The project might seem little more than a pipe dream if it did not come from a well-respected developer who built the 380,000-square-foot Islandia shopping center -- since sold -- the 250,000-square-foot Pavilion center in Mineola, and seven similar centers in Poland.
Only last week, Polimeni received the Long Island Developer of the Year Award from the Association for a Better Long Island, the region's largest commercial real estate industry group. (ABLI also wanted to make a bit of a joke: It said there has been so little development on the Island that it gave the award to Polimeni . . . for his work in Poland.)

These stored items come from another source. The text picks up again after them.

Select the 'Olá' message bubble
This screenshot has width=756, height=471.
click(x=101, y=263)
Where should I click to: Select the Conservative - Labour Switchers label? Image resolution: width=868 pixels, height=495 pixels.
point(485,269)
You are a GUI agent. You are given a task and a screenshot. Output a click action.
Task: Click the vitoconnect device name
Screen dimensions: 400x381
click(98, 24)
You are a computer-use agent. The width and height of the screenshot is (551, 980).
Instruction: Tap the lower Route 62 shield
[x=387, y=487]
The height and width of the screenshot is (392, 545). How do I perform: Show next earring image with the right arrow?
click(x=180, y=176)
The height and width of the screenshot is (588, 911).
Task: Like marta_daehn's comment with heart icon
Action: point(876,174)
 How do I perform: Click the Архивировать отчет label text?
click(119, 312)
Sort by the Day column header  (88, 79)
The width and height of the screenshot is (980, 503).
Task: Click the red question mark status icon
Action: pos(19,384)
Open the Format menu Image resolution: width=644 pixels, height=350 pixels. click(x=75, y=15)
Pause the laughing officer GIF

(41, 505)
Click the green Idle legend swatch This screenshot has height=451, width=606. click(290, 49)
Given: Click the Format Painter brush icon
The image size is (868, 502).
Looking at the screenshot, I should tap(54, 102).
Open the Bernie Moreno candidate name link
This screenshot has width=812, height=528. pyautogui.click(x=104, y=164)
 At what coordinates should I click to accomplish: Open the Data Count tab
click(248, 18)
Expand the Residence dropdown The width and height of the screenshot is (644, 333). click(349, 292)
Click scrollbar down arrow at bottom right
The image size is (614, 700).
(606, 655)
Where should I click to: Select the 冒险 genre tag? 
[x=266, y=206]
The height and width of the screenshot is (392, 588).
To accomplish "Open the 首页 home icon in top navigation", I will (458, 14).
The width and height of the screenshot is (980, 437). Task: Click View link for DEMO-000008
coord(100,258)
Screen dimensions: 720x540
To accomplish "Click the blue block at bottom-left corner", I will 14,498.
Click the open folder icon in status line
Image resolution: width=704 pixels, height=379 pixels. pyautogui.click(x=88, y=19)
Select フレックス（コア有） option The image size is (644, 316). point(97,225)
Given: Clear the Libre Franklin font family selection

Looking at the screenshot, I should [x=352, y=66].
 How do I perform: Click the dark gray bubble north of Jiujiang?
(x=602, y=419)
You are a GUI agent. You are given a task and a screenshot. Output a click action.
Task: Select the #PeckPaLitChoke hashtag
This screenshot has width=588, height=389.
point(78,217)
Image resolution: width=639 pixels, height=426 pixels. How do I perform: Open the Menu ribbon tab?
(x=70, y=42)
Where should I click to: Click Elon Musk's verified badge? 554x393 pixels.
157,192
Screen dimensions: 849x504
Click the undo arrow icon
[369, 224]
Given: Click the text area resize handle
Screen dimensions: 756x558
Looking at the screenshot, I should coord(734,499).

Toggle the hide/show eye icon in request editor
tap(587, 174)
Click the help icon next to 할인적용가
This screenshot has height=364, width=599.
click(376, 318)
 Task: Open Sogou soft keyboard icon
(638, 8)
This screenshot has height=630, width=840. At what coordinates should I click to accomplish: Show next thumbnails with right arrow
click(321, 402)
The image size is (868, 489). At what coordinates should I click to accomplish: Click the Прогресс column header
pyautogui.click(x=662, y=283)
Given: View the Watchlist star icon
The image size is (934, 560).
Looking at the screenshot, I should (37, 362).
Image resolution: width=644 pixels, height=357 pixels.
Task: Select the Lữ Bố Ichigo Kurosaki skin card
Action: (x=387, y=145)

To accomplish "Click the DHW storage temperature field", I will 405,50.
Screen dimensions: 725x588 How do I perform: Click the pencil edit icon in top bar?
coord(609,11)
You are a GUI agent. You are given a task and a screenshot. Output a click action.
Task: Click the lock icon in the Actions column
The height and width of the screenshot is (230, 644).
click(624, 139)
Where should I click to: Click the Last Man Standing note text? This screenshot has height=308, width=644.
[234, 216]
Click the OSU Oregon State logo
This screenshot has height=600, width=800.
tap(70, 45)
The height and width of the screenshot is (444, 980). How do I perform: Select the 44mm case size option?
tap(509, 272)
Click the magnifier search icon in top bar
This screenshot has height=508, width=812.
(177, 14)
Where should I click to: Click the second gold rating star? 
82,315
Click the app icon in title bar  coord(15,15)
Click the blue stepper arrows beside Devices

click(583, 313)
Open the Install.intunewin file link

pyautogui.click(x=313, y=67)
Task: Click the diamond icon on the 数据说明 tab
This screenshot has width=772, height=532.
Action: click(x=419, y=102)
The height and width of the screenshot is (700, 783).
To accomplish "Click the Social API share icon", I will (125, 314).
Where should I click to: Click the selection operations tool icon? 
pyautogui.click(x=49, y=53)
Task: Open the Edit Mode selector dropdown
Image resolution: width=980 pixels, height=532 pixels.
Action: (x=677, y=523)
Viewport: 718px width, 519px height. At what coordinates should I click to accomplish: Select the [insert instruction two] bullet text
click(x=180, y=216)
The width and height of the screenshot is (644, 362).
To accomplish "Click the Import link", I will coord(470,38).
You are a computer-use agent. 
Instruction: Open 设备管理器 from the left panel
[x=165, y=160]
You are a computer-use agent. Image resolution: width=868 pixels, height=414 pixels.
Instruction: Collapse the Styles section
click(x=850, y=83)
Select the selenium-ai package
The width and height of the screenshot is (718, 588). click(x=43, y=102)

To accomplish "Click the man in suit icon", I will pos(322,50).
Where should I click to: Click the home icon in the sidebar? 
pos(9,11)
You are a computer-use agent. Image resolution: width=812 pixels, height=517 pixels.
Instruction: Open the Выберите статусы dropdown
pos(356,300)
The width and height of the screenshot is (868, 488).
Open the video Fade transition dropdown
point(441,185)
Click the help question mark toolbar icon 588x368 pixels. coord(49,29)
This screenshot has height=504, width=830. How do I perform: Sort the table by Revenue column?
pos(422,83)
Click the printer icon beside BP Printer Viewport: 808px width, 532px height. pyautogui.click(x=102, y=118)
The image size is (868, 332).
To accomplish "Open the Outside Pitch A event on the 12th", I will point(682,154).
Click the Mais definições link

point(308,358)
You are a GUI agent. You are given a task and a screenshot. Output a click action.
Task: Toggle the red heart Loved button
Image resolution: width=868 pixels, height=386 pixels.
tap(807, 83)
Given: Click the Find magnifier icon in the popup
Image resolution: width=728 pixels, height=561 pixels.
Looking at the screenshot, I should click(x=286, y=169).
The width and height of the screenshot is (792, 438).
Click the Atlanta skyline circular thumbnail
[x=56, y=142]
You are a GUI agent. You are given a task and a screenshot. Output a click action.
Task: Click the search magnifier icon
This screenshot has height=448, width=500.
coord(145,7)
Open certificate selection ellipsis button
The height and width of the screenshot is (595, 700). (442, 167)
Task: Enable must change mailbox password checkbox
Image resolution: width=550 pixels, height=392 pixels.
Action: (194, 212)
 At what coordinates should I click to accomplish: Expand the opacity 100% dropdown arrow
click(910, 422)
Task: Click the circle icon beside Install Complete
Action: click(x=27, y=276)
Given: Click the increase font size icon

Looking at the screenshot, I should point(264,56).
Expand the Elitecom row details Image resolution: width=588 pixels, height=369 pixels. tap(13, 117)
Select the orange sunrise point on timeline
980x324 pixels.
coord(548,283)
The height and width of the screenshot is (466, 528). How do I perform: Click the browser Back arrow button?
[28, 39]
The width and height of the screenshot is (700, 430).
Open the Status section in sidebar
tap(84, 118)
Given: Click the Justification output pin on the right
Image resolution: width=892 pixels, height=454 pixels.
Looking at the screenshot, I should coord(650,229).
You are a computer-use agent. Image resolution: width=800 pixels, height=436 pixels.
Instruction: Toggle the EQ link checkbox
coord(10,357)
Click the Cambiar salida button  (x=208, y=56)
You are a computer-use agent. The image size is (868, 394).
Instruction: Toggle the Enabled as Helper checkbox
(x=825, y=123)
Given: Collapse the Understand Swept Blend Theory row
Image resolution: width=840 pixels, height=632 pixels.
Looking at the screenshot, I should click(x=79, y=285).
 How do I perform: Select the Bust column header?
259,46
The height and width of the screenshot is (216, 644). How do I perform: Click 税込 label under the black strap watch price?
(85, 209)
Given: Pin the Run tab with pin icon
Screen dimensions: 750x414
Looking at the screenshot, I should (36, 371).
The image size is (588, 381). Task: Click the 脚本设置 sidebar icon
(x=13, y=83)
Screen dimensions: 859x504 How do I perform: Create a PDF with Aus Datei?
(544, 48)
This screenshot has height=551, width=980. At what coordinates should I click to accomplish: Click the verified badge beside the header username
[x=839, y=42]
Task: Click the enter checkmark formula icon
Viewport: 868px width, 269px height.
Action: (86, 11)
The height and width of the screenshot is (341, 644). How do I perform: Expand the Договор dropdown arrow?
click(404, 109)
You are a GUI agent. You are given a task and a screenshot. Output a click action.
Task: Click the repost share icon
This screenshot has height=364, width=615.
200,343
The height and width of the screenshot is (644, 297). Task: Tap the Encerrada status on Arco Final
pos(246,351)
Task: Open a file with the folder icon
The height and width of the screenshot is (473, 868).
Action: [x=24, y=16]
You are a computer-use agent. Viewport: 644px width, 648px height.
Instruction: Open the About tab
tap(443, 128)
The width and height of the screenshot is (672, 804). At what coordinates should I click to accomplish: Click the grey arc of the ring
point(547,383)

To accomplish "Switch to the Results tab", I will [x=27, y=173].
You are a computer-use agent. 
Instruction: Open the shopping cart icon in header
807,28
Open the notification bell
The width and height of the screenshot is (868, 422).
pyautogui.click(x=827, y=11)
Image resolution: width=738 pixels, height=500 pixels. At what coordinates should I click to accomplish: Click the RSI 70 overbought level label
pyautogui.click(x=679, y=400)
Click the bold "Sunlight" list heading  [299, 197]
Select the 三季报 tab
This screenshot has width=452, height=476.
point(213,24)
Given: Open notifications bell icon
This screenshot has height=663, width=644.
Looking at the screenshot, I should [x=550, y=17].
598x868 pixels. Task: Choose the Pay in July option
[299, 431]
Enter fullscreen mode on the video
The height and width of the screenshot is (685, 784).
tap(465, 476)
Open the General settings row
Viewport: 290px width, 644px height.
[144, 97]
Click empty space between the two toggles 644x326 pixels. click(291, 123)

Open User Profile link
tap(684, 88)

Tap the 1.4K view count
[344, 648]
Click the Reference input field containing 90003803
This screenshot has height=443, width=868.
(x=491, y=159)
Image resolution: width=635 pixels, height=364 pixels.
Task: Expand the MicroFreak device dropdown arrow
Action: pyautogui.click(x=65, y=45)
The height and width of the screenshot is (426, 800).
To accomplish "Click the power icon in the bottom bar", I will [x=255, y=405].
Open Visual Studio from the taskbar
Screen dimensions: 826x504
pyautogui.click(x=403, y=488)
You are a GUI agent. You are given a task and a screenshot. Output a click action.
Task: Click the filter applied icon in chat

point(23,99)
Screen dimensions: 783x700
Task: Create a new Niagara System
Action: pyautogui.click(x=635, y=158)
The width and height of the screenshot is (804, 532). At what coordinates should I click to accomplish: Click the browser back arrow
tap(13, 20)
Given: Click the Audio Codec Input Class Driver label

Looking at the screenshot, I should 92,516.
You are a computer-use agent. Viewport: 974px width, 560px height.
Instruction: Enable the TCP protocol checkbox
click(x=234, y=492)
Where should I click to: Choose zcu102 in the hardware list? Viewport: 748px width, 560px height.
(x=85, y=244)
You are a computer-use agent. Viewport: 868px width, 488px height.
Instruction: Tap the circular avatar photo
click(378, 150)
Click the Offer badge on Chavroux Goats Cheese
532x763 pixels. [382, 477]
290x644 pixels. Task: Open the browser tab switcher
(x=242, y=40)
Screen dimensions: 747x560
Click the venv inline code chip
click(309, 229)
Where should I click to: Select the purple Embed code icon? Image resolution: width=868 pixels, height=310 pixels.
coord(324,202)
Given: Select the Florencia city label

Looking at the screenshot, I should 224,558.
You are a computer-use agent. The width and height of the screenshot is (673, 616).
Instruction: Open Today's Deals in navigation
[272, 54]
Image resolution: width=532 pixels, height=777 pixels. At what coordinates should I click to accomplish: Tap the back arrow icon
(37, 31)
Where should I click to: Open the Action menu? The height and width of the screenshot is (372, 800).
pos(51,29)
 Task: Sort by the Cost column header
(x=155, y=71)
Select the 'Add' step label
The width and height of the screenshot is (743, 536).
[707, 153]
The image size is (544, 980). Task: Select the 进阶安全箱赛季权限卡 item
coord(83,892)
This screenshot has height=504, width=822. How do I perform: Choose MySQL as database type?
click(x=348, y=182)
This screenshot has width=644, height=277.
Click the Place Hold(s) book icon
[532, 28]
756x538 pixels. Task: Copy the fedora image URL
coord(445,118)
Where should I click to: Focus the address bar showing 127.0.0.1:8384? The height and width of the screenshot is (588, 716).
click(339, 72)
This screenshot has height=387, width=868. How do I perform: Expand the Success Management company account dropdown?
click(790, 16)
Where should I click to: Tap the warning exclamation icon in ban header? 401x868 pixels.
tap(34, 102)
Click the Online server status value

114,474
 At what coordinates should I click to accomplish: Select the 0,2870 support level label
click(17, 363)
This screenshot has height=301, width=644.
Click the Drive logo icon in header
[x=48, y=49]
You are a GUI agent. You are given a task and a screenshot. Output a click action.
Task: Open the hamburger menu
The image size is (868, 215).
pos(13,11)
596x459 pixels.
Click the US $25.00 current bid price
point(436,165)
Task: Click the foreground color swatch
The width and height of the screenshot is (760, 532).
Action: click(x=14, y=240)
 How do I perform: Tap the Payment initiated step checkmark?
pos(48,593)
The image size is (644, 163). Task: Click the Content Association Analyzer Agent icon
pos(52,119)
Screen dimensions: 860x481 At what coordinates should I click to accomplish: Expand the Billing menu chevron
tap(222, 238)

Earlier this week, Polimeni said he and his company, Polimeni International Inc., are anything but joking about the so-called Cross Sound Link Project, which would connect Route 135 in Syosset with Rye in Westchester County. It would be the largest tunnel in America, and would cost an estimated $12 billion to build.
Polimeni and his son, Michael Polimeni, the company's chief operating officer, say they have spent $3 million for studies and say they are willing to shell out at least another $2 million for a traffic study to prove the tunnel would be viable. The tunnel, the Polimenis said, would be privately funded.
Soaring gas prices, the Polimenis said earlier this week, underscore the need for a cross-Sound tunnel. The existing bridges and roads, they say, are aging; pollution is getting worse. Eighty-thousand vehicles a day could use the tunnel, at a cost of $25 each way per car and $100 for trucks.
But, said Matt Metz, "That's a little pricey." Metz, president of Ranco Sand & Stone Corp. in Manorville, said his trucks currently pay $65 per round-trip over the bridges. "I think the only time it would pay is if there were a major traffic jam" at the bridges, he added.
Kendra Adams, executive director of the New York State Motor Trucking Association, raised the issue of hazardous-material problems for truckers, in addition to costs.
If the traffic study showed the project was not viable, the Polimenis said they would not proceed. But, they said, don't doubt their sincerity. "We're for real," Vince Polimeni said.